REQUIRED TASK: Please copy everything in the listing from the line containing "This screenshot has height=713, width=1267." down to the line containing "(x=703, y=272)", both included, with the requests, and shift every coordinate in the answers up by 117. Leave the pictures out.

PROVIDED INFORMATION:
○ ○ ○ ○

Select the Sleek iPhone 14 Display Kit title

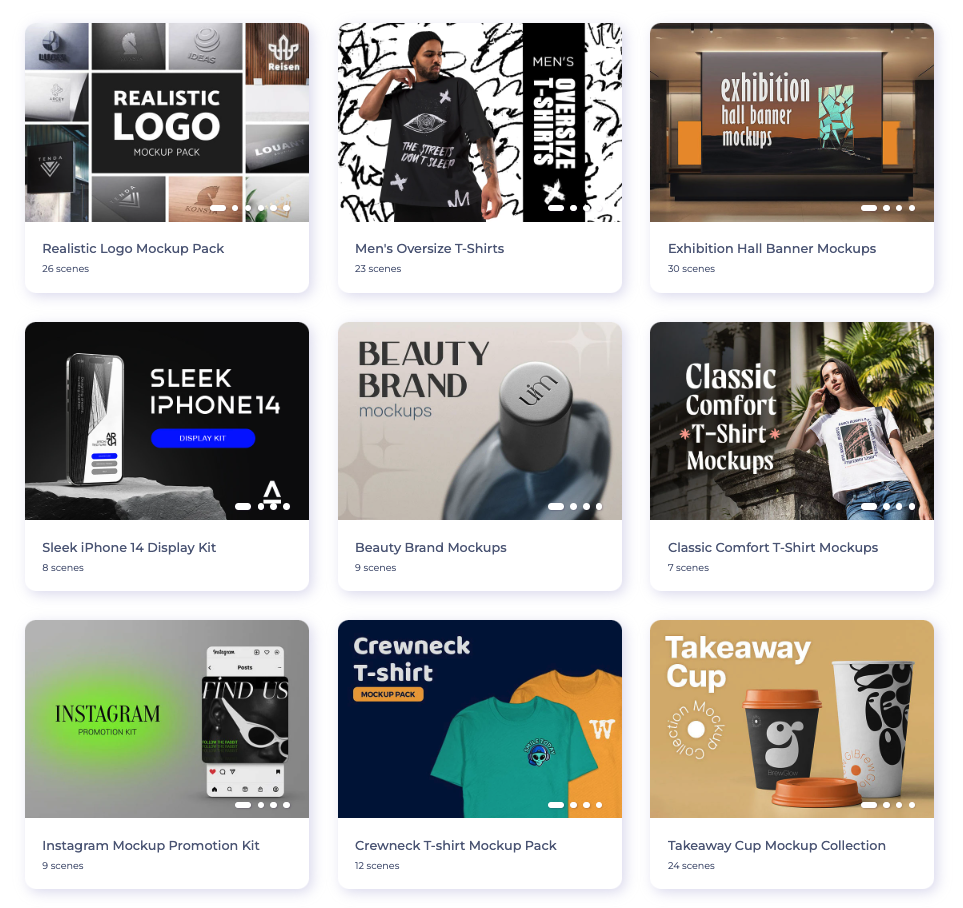(x=129, y=547)
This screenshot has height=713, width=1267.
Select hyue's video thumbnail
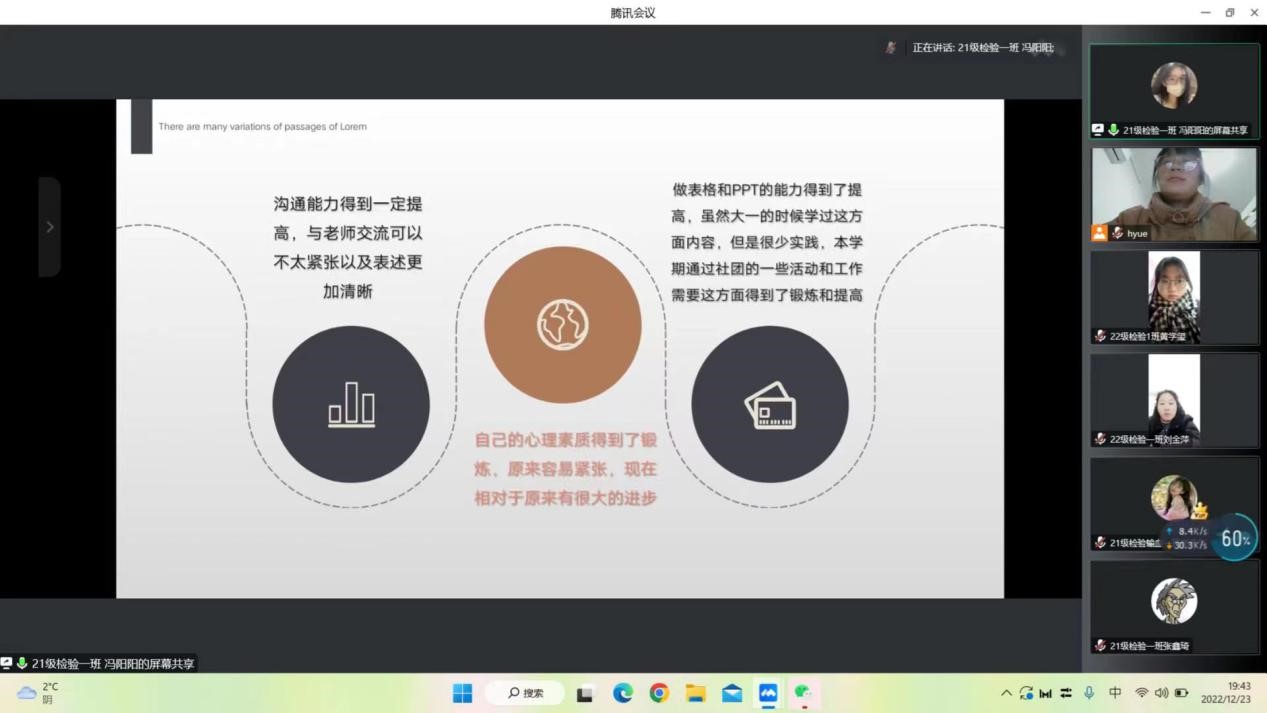tap(1174, 194)
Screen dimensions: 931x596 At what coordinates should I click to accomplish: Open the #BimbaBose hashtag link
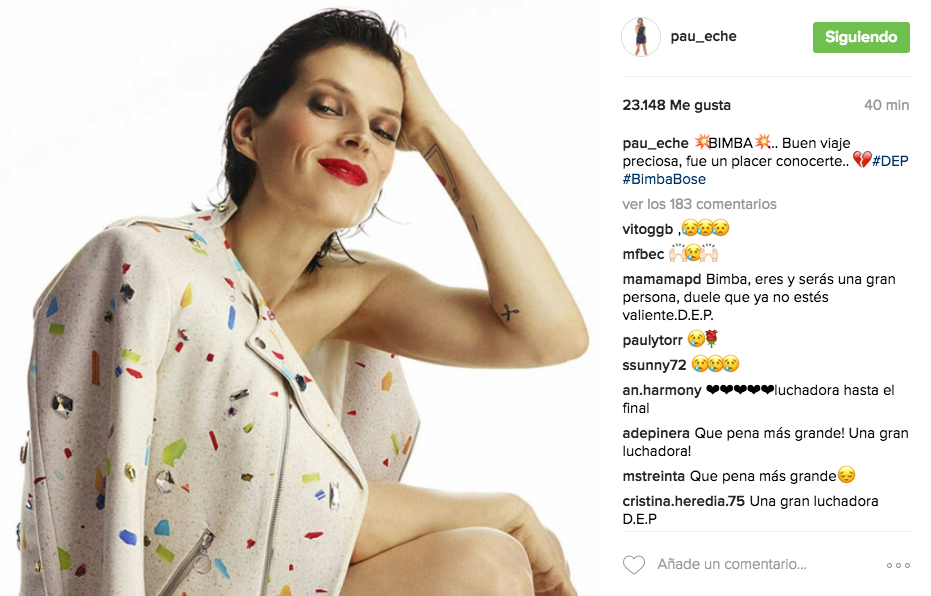[x=664, y=179]
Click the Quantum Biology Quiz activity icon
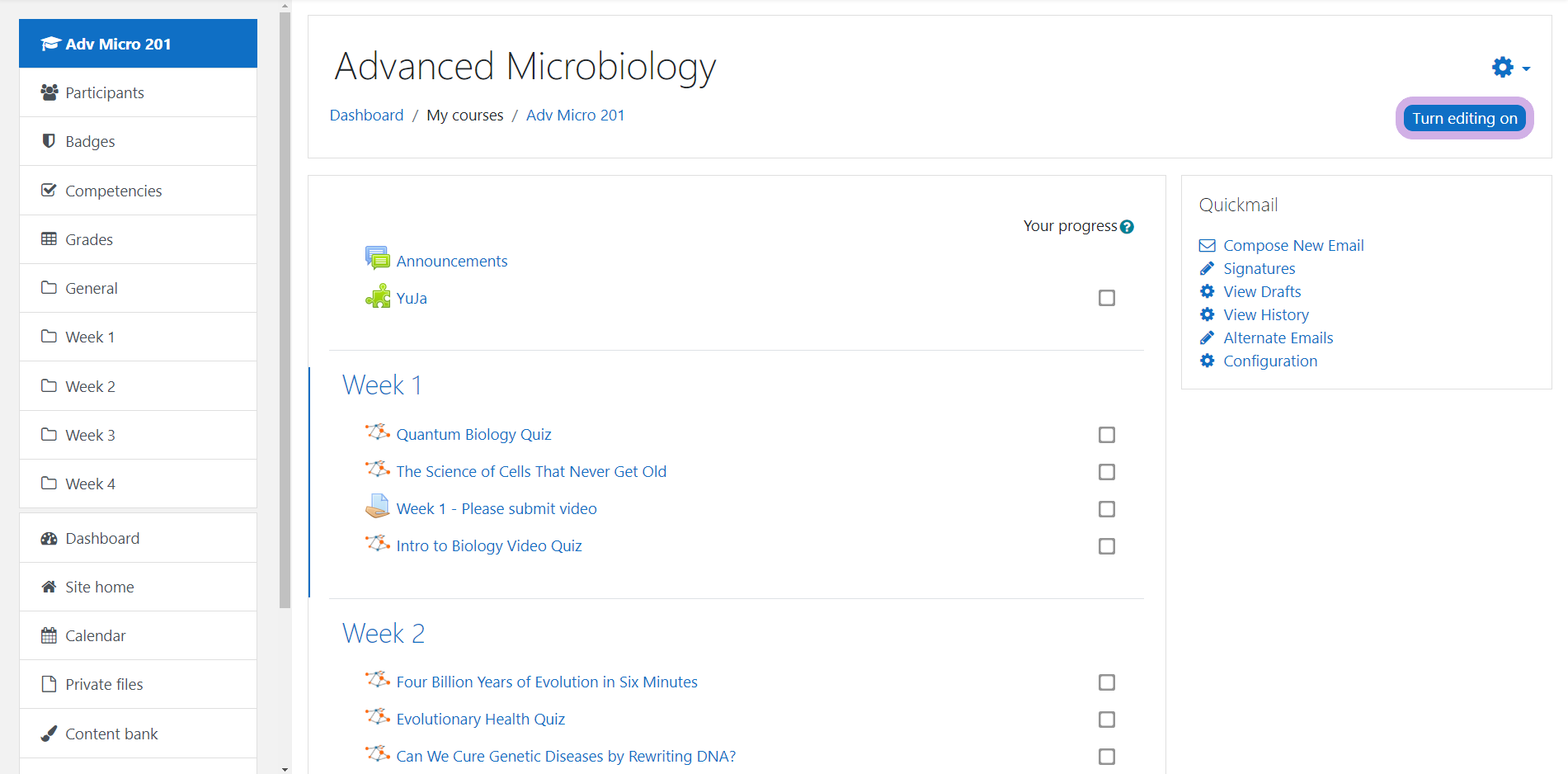 [x=378, y=433]
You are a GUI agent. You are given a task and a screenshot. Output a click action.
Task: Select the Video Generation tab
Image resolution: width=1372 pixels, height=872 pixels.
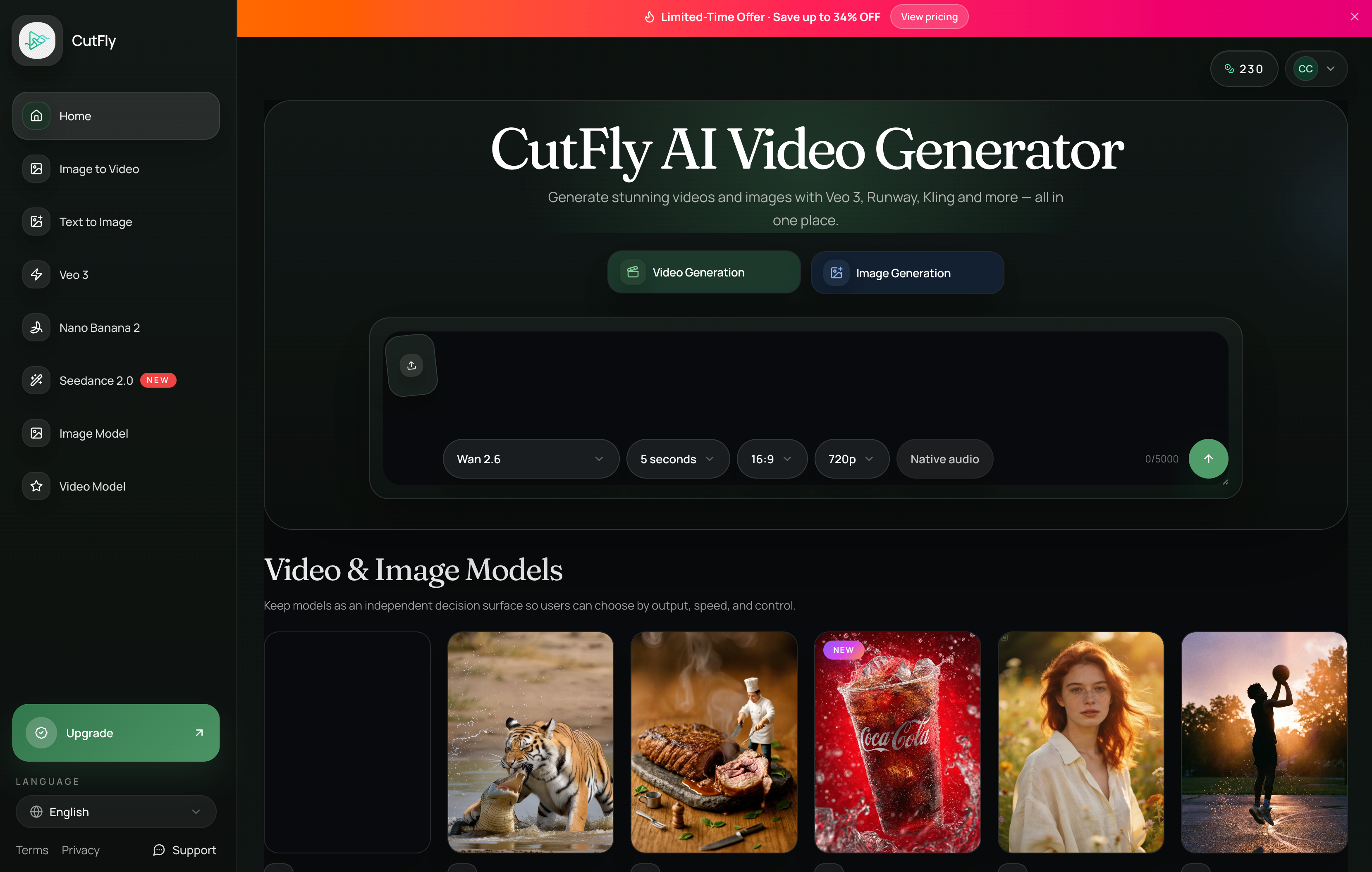(x=703, y=272)
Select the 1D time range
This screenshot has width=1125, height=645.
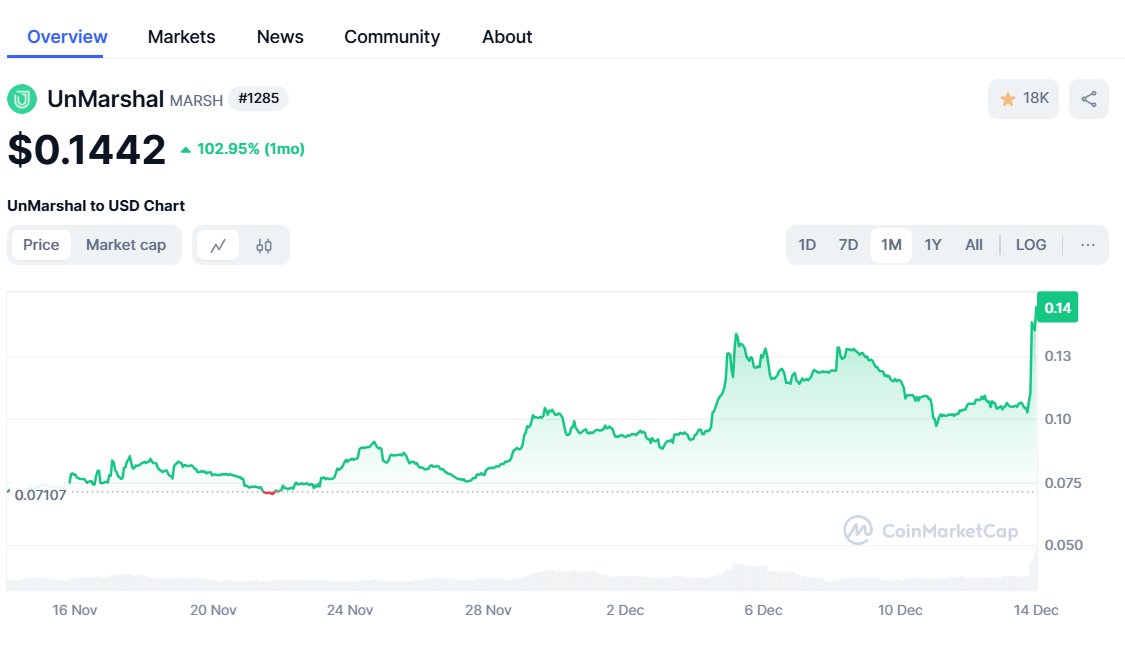tap(807, 244)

○ ○ ○ ○

REPLY TO THE EXERCISE:
This screenshot has height=713, width=1267.
Select hyue's video thumbnail
tap(1291, 311)
Screen dimensions: 931x596 At what coordinates should I click to accomplish: Open the #BimbaBose hashtag link
[x=781, y=296]
Click the Quantum Biology Quiz activity icon
 [x=495, y=550]
You are a GUI agent. You are given a task and a screenshot. Output a click action.
Task: Select the Video Generation tab
Image resolution: width=1372 pixels, height=872 pixels.
(x=820, y=389)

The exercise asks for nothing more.